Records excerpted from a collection
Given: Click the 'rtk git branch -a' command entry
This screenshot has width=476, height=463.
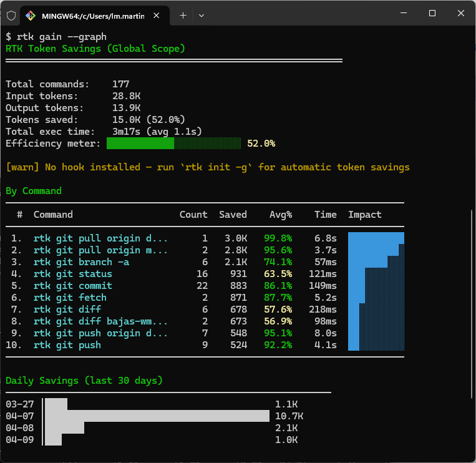Looking at the screenshot, I should 81,262.
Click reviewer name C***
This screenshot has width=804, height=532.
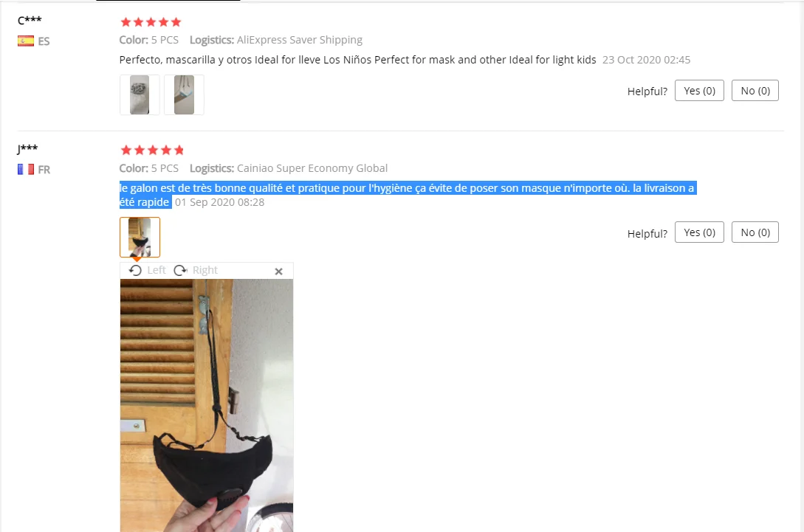[30, 21]
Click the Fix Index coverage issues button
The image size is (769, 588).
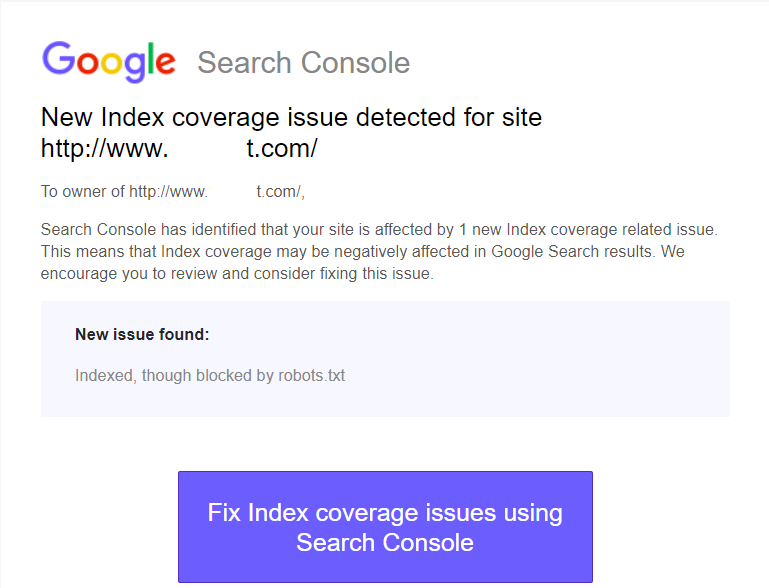(385, 527)
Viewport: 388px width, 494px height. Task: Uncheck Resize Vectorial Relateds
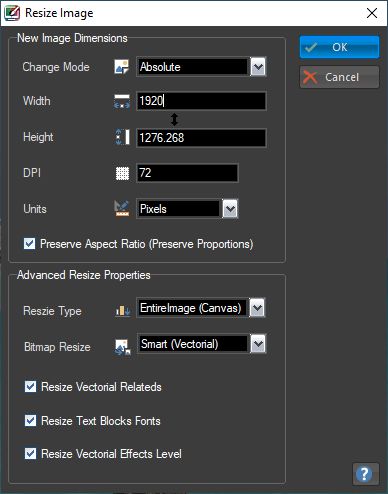[30, 387]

Task requirements ->
Each line of the entries above that has the word "Click" is to be copied.

Task answer ->
Given: Click the 'rtk git branch -a' command entry
Click reviewer name C***
Click the Fix Index coverage issues button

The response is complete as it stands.